• [Tasks for this exercise]
**A.** From the stress management text below, list the dangers that the text says people faced in earlier times.
**B.** Copy the stress management text below, word for word, from "So what the" up to and including "trying to eat us.".
[Document excerpt]
What is it about stress and stress management that everybody has their panties up in a bunch about now-a-days? I mean do we really think that our society today is more stressed out than back in the days when people were dying right and left, eaten by large animals, starving, being shot with arrows, etc.? I mean you’ve got to be kidding me right? Well yes and no. The fact is that people who are stressed out by today’s standards have more life limiting diseases such as cancer and heart disease and these are also the same people who aren’t living as long. This is in comparison to the average person who doesn’t face any of the stresses like those mentioned above and the present day people that do.
So what the heck is going on? Well there has been a lot of research done on the nature of stress and the mechanisms that were designed by God in our bodies to deal with it. Most people have heard of the fight-or-flight response and this turns out to be a major mechanism that affects our health negatively. So what has changed? This mechanism is certainly been helpful to our ancestors as they dealt with stress–a life preserving rather than life limiting process. Well it turns out that the kind of stress that we face today turns this system on almost as well as the other more immediate life threats but our bodies don’t absorb it in the same way and so it goes unnaturally unchecked and takes its toll. We therefore need a different type of stress management than we were naturally getting by running away from the large beast that was trying to eat us.
[/Document excerpt]
[Supplied information]
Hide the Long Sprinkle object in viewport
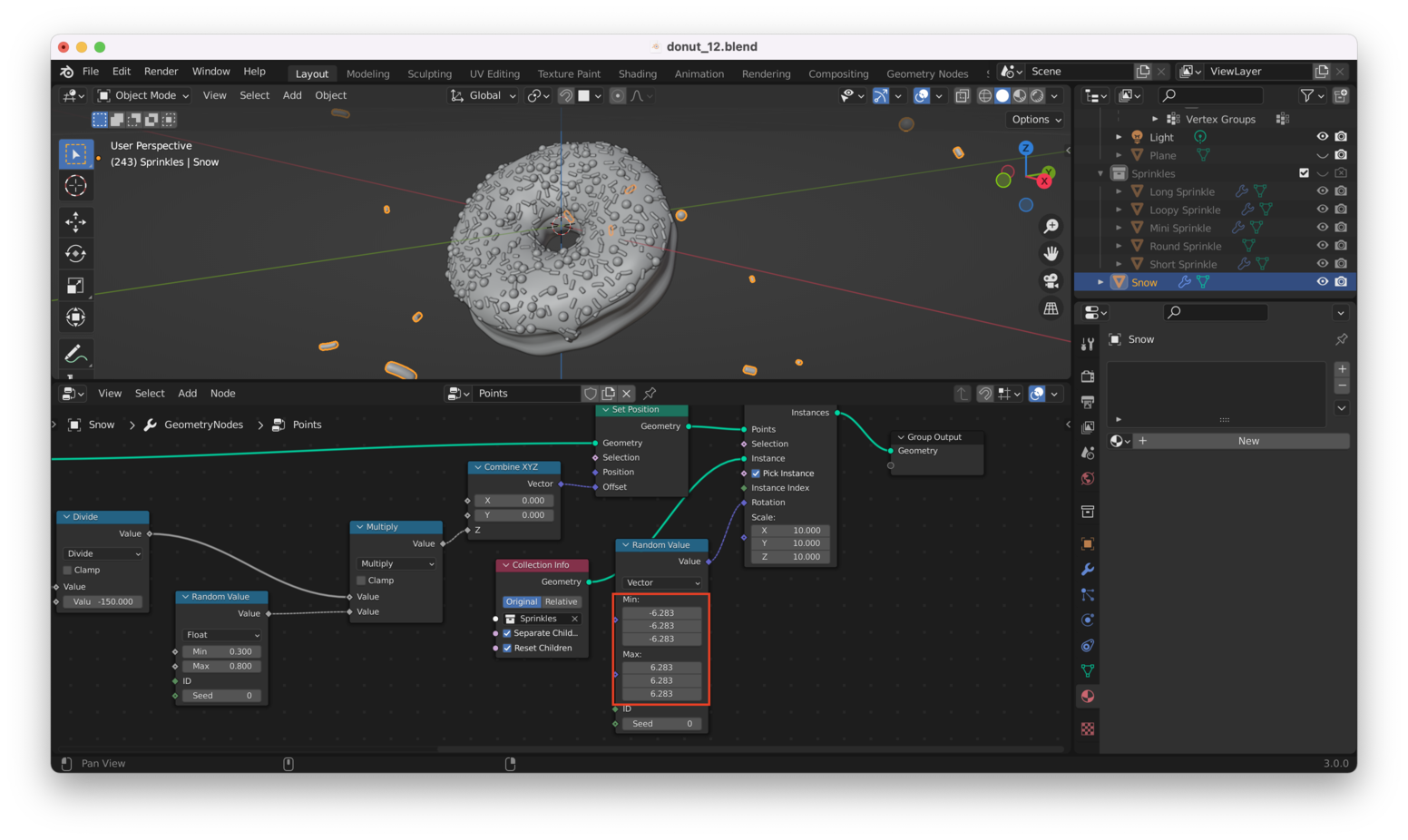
[/Supplied information]
• [Exercise solutions]
**A.**
- dying right and left
- eaten by large animals
- starving
- being shot with arrows

**B.**
So what the heck is going on? Well there has been a lot of research done on the nature of stress and the mechanisms that were designed by God in our bodies to deal with it. Most people have heard of the fight-or-flight response and this turns out to be a major mechanism that affects our health negatively. So what has changed? This mechanism is certainly been helpful to our ancestors as they dealt with stress–a life preserving rather than life limiting process. Well it turns out that the kind of stress that we face today turns this system on almost as well as the other more immediate life threats but our bodies don’t absorb it in the same way and so it goes unnaturally unchecked and takes its toll. We therefore need a different type of stress management than we were naturally getting by running away from the large beast that was trying to eat us.